El proyecto Matteo es una iniciativa educativa-científica dedicada al monitoreo automático del clima en escuelas y organismos, que se nutre del aporte de datos que realizan instituciones educativas formales y no formales.

En este sentido es que surgió la idea de instalar una central de medición en el geriátrico Dante Delich, ubicado en San Antonio de Arredondo. Allí se brindó una charla de capacitación con el objetivo de incentivar a los abuelos a formar parte de este proyecto, trabajando en las mediciones y recordándoles que se puede hacer ciencia a cualquier edad.

Marcelo García, ingeniero de la FCEFyN (Facultad de Ciencias Exactas, Físicas y Naturales) de la U.N.C , es el director del proyecto y explicó: “La experiencia con esta institución es la primera con adultos mayores y, justamente, en el grupo hay una persona que está por cumplir 99 años por lo que aplica muy bien en esto de abarcar a todos los rangos etarios”.

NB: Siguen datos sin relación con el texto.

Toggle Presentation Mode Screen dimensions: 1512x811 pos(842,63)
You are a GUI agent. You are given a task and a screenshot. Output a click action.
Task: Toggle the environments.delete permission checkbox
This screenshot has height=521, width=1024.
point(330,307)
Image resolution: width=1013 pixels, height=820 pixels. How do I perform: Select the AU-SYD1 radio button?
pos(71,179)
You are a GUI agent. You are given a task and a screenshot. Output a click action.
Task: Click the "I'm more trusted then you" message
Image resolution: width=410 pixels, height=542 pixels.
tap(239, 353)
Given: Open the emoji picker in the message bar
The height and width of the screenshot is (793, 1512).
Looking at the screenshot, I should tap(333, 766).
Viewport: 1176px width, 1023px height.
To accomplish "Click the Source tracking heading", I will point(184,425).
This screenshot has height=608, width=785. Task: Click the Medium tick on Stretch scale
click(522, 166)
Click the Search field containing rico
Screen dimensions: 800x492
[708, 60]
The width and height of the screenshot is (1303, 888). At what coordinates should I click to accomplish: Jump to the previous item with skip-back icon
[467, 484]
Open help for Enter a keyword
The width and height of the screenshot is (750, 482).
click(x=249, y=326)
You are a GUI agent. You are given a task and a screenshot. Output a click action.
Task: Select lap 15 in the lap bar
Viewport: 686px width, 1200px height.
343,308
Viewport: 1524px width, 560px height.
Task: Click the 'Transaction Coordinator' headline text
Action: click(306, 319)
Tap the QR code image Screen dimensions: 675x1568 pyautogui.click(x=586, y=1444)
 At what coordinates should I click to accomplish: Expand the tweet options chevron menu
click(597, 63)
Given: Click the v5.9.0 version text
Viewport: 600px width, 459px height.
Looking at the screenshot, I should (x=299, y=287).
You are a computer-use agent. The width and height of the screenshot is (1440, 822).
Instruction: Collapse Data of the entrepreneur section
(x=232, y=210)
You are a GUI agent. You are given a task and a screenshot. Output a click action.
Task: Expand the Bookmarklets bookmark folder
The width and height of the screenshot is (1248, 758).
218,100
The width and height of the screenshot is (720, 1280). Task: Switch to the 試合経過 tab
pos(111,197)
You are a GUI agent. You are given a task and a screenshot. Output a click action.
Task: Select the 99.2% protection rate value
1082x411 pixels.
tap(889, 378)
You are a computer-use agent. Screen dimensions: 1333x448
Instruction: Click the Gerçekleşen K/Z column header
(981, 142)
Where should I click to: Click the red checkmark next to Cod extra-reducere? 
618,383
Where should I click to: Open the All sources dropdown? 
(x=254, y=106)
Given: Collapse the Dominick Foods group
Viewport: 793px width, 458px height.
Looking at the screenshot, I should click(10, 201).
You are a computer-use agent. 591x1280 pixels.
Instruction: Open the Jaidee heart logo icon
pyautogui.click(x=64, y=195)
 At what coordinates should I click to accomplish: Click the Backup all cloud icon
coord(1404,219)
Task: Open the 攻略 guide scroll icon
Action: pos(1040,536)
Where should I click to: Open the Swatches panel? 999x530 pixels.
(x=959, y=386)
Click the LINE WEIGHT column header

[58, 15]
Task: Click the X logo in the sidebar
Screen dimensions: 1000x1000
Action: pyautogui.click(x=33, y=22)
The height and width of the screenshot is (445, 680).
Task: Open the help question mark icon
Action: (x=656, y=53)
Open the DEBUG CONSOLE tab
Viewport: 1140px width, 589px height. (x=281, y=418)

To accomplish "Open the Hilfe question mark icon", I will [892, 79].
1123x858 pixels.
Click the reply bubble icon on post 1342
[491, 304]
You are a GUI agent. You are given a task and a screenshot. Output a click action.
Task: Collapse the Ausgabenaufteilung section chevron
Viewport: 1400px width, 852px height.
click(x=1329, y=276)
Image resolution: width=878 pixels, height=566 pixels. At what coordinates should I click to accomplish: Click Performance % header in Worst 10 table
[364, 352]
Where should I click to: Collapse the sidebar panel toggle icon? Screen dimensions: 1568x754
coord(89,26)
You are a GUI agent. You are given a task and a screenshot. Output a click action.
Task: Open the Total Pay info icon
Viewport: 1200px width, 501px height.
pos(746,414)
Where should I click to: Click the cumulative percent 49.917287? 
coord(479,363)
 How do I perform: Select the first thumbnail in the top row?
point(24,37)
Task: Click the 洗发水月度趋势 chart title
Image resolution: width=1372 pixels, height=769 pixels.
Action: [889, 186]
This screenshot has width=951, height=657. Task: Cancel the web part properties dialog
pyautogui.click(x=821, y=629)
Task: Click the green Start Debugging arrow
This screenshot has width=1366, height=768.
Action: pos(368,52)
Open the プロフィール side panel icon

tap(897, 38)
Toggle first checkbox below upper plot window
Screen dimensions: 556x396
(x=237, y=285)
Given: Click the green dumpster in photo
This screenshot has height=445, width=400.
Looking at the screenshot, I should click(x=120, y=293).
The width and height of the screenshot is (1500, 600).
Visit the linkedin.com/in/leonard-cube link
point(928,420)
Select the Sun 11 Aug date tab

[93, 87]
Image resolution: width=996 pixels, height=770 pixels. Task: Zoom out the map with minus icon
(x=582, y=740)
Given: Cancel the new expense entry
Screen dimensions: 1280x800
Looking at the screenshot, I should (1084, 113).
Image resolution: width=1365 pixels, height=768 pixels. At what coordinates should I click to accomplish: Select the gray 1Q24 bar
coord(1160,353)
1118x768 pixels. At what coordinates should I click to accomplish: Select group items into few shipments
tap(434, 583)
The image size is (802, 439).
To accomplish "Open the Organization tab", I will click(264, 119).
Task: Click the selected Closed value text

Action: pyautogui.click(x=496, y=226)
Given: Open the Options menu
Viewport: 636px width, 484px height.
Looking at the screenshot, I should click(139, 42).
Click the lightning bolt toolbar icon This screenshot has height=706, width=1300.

Además, agregó: “Fue una experiencia muy gratificante para mí, y creo que, para todos porque pudimos convencer a estas personas de que son capaces de hacer ciencia y contribuir significativamente a la investigación”.

El proyecto

La Escuela Amadeo Sabattini de la Comuna de San Roque ahora podrá transmitir los datos del proyecto Matteo por Internet.

El Proyecto Matteo surgió hace 4 años en honor a Matteo Ravagli Cáceres, quién era alumno del colegio secundario Dante Alighieri de Villa Carlos y perdió la vida el 15 de septiembre del 2017, en un accidente automovilístico. Matteo quería estudiar Astronomía y dedicarse a la actividad científica. A pesar de su corta edad se había convertido en un ferviente investigador de temas ambientales, tal es así que ya colaboraba en proyectos de investigación de CONICET.

Matteo, además significa Monitoreo Automático del Tiempo en Escuelas y Organismos y permite que los estudiantes realicen prácticas científicas (mediciones) a través de estaciones y pluviómetros de bajo costo, que aportan datos climáticos de gran utilidad.

El proyecto apunta a democratizar el quehacer científico, proponiendo un trabajo inclusivo que articula todos los niveles educativos y la ciudadanía en general. Lo significativo es que este equipo interdisciplinario no se queda sólo en palabras y trabaja realmente incluyendo a diversos sectores.

“Se trata de un proyecto educativo y científico. Más precisamente de lo que se conoce como ciencia ciudadana, ya que todos los datos que se generan en Matteo son un aporte para la investigación, para proyectos de gestión del agua y para organismos oficiales del tiempo”, explica Marcelo García.

“¿Alguna vez soñaste con un sistema científico inclusivo que incluya distintos ámbitos de investigación que abarquen desde observaciones realizadas por los más prestigiosos científicos internacionales que trabajan en ciencia básica, observaciones realizadas por investigadores de organismos de ciencia y técnica que generan herramientas de apoyo a la gestión y observaciones realizadas por actores de proyectos de ciencia ciudadana que incluyen a toda la sociedad?”, se preguntan desde el sitio web oficial del proyecto. La respuesta se puede encontrar en el trabajo diario que vienen realizando desde que se gestó este noble proyecto que cada vez incluye a más actores.